One week prior to testing, animals received three days of training, during which acclimation to the room, apparatus and experimenter occurred. Even though we did not find observable differences in performance during the training period between morning and afternoon testing, all subsequent trials were conducted at the same time of the day (10:00 AM-12:00 PM), which also corresponded to the timing of the PET studies. On testing days, rats were transported together and acclimated to the testing room for 15 minutes. The order of testing was randomized for each trial; the apparatus was cleaned between tests with 70% ethanol to remove olfactory clues of human or rat origin. Each rat was removed from its cage and was placed on the rod in the direction of rotation. The rotarod has a default speed of 4 revolutions per minute (rpm) which accelerates to 40 rpm over the 5 minute testing period. Data was collected as the latency to fall which is detected by a photo-beam under the rotating shaft of the apparatus.

Habituation was assumed to occur at the time point when significant differences in performance (of either group) were reached compared to the corresponding baseline.

Behavioral Assessment

Open Field

The same groups of animals used in the longitudinal assessment of rotarod performance (4 WT and 5 Tg rats) were also tested for open field activity. Testing began when subjects were 11 weeks of age and seven time points were collected over the following 14 weeks.

▸ SUPPLIED DATA
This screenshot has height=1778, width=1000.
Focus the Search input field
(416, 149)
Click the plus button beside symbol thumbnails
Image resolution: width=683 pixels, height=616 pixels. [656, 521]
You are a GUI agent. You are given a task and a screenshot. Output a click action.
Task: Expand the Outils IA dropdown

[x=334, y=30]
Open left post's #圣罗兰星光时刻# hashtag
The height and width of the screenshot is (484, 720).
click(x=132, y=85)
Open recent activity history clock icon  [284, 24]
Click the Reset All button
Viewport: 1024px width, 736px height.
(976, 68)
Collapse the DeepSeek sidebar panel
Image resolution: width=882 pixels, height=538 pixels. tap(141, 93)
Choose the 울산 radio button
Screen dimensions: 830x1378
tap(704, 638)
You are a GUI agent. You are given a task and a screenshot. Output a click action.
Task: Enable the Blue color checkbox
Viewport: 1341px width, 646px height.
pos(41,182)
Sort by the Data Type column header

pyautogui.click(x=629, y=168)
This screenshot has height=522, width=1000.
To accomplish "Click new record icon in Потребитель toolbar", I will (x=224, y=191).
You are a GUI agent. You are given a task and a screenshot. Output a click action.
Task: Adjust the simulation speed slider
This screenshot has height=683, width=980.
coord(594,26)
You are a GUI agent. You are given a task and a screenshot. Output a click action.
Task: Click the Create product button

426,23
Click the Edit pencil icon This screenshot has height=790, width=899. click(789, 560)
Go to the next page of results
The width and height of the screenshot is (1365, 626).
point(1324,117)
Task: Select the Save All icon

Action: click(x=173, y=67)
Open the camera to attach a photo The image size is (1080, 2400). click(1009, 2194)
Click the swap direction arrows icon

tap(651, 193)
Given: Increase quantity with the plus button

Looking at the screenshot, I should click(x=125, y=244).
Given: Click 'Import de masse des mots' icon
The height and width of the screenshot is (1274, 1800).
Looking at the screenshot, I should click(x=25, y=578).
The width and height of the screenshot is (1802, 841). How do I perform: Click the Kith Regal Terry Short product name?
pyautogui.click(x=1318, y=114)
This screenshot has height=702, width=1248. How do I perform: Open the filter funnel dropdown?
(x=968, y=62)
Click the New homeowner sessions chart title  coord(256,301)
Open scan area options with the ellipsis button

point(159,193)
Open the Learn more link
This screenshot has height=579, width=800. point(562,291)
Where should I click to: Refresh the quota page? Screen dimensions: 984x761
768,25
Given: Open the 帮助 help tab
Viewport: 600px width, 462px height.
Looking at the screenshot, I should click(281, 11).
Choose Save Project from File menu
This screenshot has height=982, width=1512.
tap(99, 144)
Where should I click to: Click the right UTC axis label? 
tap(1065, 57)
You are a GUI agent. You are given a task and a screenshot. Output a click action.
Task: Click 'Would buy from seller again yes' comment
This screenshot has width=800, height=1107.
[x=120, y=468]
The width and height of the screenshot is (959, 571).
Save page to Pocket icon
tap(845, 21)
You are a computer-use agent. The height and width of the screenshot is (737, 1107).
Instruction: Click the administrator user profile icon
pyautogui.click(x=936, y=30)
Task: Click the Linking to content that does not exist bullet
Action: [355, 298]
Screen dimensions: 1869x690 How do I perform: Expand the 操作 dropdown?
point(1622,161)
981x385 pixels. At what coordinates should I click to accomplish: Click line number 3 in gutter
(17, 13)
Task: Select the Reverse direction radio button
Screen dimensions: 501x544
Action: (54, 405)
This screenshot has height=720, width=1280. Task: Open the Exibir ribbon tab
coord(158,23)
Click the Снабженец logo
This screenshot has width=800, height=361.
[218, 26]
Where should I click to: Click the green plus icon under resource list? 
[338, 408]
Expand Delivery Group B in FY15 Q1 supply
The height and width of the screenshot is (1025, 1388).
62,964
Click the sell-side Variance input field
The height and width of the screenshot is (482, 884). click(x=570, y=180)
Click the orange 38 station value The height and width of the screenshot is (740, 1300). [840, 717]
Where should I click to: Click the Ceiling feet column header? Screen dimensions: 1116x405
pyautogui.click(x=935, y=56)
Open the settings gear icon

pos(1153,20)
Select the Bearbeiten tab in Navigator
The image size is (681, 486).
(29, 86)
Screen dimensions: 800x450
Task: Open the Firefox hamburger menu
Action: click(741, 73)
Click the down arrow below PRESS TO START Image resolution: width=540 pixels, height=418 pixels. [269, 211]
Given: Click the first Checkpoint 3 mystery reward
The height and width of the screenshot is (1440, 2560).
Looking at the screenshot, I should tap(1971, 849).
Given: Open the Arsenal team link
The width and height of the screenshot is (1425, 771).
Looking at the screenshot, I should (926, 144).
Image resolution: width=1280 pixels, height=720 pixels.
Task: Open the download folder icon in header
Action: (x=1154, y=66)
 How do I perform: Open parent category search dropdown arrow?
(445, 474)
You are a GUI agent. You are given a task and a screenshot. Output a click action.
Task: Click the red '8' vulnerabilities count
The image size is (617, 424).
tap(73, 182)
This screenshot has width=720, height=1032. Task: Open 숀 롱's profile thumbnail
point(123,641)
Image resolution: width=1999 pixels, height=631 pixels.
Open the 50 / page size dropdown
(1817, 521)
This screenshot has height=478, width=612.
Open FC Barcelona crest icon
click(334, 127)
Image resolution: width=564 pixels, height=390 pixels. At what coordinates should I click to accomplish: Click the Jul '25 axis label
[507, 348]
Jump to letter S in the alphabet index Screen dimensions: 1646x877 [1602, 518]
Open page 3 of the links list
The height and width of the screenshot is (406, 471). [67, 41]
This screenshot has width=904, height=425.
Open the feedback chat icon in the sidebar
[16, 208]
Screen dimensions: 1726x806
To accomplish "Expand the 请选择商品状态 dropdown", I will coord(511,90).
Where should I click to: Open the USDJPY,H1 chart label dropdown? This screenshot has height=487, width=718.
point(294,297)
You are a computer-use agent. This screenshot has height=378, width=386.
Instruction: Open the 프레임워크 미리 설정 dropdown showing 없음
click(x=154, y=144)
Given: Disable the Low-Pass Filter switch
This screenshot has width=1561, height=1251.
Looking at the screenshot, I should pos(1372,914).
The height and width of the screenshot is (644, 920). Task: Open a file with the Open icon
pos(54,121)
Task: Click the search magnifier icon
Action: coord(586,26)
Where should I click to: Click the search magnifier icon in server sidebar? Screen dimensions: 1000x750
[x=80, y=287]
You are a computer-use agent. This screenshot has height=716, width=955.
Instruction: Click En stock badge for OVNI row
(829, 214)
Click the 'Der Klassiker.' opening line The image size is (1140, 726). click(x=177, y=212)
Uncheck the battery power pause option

▸ PROBLEM REQUIREMENTS
Set down the part of the rat behavioral testing text above that begins at the words "The same groups" and stops after "following 14 weeks.", copying it without changes.

▸ SOLUTION FOR THIS PROBLEM
The same groups of animals used in the longitudinal assessment of rotarod performance (4 WT and 5 Tg rats) were also tested for open field activity. Testing began when subjects were 11 weeks of age and seven time points were collected over the following 14 weeks.